Pese a esto, uno de los mayores problemas del Sevilla está siendo la portería. Vaclik lleva varios partidos por debajo de su nivel, puede que por cansancio físico o por lastre psicológico. En su vuelta a la República Checa, pudo hacer más en dos de los goles del Slavia, pero sin éxito. Uno de los problemas del meta sevillista es no tener un sustituto de nivel, lo que lo obliga a jugar muchos partidos. Casi todos los encuentros de Europa League sumados a los de Liga son una carga que la nueva dirección deportiva debe solucionar.

Algo de luz

Pocos jugadores se salvan de la quema en un encuentro roto de principio a fin, destacando a Quincy Promes. Su desequilibrio fue determinante para que los hispalenses siguieran vivos en un encuentro que no llegaron a dominar en ningún momento, gracias al buen papel defensivo de los checos. Con la salida de Machín, Caparrós podría optar por colocarlo como extremo, su posición natural, donde es posible que destaque más que en el carril. Otro de los pocos jugadores que se salvan del día de ayer es Munir, autor del segundo tanto.

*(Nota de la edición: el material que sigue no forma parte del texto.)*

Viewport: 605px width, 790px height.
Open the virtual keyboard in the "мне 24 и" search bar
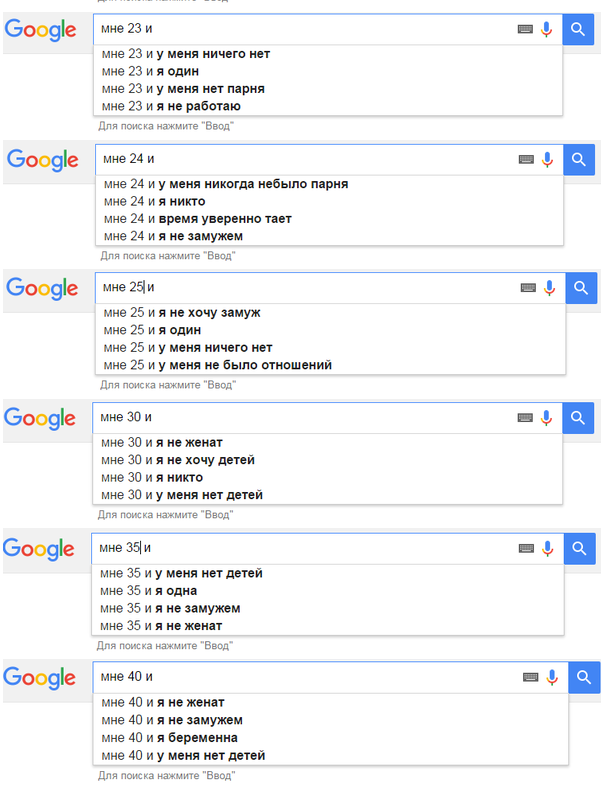click(x=526, y=159)
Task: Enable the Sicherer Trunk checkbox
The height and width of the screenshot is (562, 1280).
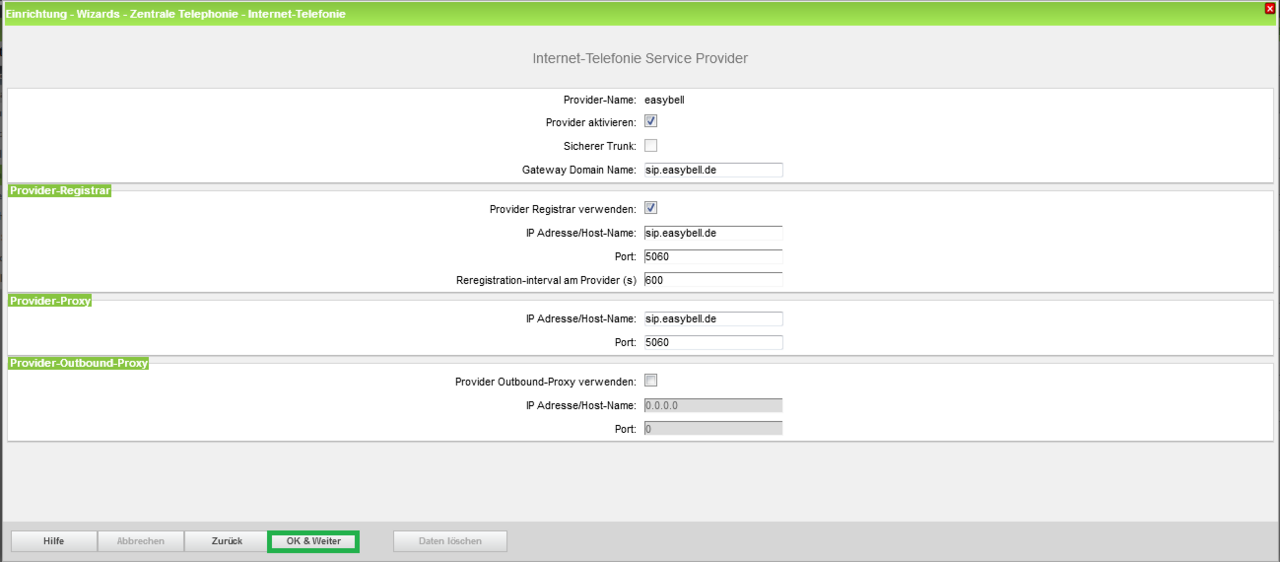Action: pyautogui.click(x=650, y=146)
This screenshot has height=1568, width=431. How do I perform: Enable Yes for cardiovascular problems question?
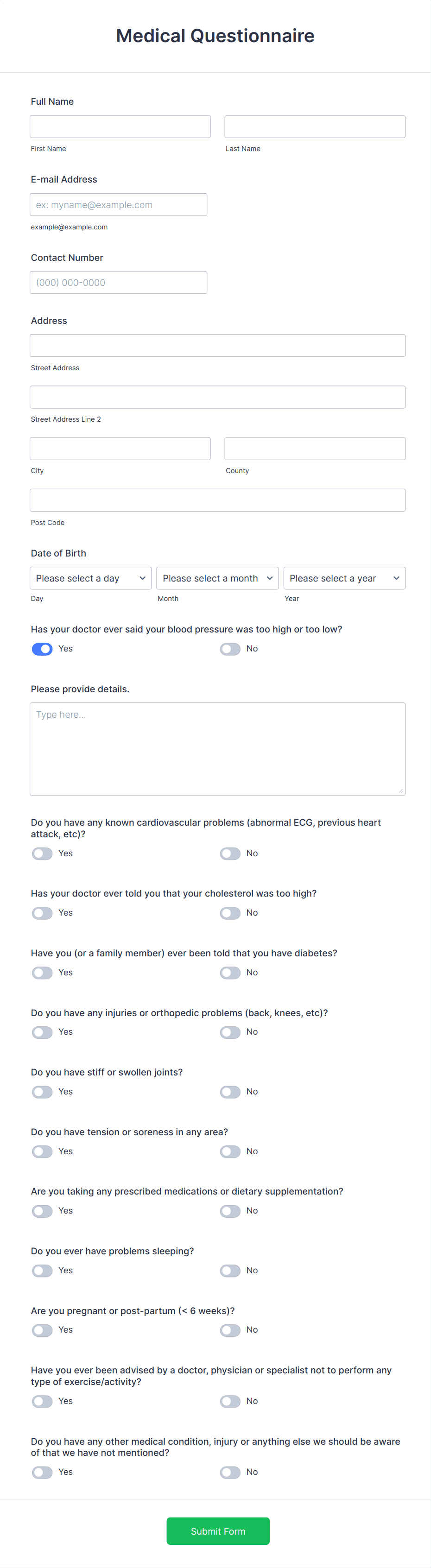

El ex del FC Barcelona se ha ganado a pulso la titularidad por encima de André Silva, desaparecido absolutamente en el partido de ayer, a base de ganas y goles. Pese a no tener la calidad de un mediapunta ni la puntería de un delantero centro, su partido lo coloca entre los mejores del partido en Praga. Pudo conectar el centro del campo con la delantera, algo que no hizo Ben Yedder, y con el cambio de esquema que puede proponer Caparrós, podría sustituir a Sarabia en la mediapunta. Franco Vázquez supo aguantar la pelota en los momentos finales de la prórroga y anotó el tercer tanto, aunque de nada valiera al final, dando un poco de estabilidad al Sevilla. Con Banega perdido completamente, los minutos de Vázquez fueron claves para evitar una debacle aún mayor.

Ahora o nunca

La eliminación europea deja muchas dudas en cuanto al futuro del conjunto hispalense, con Machín en la calle y Caparrós al mando a falta de 11 jornadas para que acabe la Liga. La destitución del soriano es fruto de un mal juego en los últimos meses, aparte de un planteamiento nefasto en muchos de los partidos. La Champions se antoja lejana y la Europa League complicada, pero la eliminación servirá para que los jugadores se centren en la única competición que les queda. Once jornadas para ver si esta temporada puede ser de las más catastróficas de la historia reciente del Sevilla, como lo ha sido la noche de Praga.